▸ WHAT THE TASK REQUIRES
Copy out the lines from the one containing "Task: Tap the Norwegian flag" through the one containing "click(194, 371)", substituting "screen capture" for every "screenshot" and keeping everything else the same.

▸ Records from a data source
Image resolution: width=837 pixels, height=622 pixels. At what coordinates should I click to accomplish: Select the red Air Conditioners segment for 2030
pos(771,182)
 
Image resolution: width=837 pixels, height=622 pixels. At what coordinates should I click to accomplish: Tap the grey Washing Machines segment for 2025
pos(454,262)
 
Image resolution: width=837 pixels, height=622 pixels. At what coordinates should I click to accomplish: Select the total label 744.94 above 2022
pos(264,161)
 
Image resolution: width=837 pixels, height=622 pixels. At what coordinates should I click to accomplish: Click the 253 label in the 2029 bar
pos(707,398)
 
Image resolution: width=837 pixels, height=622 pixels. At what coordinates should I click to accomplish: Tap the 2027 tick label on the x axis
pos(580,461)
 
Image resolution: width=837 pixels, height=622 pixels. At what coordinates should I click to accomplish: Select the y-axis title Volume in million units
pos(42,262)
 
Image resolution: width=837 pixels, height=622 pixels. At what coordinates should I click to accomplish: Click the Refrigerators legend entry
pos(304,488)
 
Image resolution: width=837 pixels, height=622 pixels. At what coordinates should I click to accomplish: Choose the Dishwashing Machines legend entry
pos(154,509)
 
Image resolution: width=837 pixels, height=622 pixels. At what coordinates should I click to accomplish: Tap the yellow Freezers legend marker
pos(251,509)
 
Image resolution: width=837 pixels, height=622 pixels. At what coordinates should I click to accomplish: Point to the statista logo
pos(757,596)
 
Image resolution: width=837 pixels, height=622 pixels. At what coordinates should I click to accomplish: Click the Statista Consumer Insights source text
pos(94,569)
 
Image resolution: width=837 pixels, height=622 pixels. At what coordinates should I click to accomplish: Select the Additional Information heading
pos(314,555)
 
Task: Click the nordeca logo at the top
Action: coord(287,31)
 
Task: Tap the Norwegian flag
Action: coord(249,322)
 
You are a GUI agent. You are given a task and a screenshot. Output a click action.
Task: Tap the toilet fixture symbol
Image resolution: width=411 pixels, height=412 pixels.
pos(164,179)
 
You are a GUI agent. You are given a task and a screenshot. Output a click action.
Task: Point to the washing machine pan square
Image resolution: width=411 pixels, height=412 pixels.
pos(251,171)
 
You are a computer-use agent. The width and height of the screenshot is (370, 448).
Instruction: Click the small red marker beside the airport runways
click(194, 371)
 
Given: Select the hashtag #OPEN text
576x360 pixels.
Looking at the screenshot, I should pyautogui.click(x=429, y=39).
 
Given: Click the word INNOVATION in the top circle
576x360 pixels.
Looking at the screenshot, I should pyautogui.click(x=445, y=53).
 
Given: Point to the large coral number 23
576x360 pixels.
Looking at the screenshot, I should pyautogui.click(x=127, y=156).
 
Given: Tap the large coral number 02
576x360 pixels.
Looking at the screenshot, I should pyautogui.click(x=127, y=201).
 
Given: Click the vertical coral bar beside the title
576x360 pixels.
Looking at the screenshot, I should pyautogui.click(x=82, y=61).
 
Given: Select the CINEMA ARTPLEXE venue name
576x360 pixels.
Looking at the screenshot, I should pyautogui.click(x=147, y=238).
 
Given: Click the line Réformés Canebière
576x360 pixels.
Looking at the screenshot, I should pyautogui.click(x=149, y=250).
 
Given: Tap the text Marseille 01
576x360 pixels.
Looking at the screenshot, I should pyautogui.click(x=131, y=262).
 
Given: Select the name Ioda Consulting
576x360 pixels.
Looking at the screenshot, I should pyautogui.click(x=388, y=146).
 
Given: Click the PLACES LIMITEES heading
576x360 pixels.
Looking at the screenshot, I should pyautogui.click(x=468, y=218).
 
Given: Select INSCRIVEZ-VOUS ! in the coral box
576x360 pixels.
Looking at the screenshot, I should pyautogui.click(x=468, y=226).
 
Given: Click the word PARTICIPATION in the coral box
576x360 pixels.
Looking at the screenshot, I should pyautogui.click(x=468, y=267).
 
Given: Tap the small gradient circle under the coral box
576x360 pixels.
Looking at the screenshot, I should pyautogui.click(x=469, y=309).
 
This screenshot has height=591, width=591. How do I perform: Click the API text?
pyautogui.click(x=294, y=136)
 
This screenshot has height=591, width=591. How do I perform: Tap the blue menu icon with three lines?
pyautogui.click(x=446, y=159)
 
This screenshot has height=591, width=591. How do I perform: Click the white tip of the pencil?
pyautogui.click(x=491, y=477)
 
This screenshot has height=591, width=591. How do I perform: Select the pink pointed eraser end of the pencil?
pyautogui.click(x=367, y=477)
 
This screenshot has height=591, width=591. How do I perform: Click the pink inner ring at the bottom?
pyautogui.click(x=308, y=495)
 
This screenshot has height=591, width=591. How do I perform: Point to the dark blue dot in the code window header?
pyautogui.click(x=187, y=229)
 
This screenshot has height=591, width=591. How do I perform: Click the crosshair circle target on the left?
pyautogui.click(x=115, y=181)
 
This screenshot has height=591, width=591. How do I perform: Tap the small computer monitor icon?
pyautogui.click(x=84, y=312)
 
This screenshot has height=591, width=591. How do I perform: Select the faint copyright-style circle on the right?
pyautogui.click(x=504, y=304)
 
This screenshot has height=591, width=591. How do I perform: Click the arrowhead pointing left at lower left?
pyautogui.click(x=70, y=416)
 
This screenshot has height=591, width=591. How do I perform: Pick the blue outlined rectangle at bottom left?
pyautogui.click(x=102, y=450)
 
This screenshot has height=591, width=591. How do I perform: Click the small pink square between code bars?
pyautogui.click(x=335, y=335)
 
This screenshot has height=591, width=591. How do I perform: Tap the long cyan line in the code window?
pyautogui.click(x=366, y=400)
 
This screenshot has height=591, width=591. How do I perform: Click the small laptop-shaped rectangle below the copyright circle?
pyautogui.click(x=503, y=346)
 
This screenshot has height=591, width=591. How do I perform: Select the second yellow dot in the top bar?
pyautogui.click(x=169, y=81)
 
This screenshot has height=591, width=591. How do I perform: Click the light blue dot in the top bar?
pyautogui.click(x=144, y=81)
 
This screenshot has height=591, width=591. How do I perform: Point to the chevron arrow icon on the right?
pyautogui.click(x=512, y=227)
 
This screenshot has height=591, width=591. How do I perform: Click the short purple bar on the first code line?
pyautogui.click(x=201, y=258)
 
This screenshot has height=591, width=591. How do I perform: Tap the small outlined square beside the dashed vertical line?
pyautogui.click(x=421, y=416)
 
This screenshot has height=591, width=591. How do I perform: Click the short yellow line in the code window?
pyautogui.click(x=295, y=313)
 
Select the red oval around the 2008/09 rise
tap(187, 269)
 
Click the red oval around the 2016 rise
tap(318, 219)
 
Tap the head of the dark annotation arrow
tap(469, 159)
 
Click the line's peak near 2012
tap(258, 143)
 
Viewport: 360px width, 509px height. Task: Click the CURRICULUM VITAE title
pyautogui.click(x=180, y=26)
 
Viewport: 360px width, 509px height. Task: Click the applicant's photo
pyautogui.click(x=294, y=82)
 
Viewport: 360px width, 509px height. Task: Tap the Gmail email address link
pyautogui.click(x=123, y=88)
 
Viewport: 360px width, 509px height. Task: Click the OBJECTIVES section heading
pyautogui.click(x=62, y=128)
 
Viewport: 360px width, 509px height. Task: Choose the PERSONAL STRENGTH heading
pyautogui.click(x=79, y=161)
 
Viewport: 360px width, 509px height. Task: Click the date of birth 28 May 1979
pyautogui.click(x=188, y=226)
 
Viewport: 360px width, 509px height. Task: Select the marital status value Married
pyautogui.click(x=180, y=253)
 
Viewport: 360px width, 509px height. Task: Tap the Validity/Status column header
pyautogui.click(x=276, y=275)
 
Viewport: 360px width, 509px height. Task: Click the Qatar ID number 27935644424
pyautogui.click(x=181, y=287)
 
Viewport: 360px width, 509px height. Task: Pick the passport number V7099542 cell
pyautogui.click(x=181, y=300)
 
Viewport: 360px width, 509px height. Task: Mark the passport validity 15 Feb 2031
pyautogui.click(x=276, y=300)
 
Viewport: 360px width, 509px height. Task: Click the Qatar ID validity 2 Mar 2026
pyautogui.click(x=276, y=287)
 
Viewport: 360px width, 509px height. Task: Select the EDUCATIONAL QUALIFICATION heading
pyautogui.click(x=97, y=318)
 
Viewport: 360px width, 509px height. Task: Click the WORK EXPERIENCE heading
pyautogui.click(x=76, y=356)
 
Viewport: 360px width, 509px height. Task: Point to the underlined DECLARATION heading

▸ FULL RESPONSE
Task: Tap the Norwegian flag
Action: coord(249,322)
 
You are a GUI agent. You are given a task and a screen capture. Output a click action.
Task: Tap the toilet fixture symbol
Image resolution: width=411 pixels, height=412 pixels.
pos(164,179)
 
You are a GUI agent. You are given a task and a screen capture. Output a click action.
Task: Point to the washing machine pan square
Image resolution: width=411 pixels, height=412 pixels.
pos(251,171)
 
You are a computer-use agent. The width and height of the screen capture is (370, 448).
Instruction: Click the small red marker beside the airport runways
click(194, 371)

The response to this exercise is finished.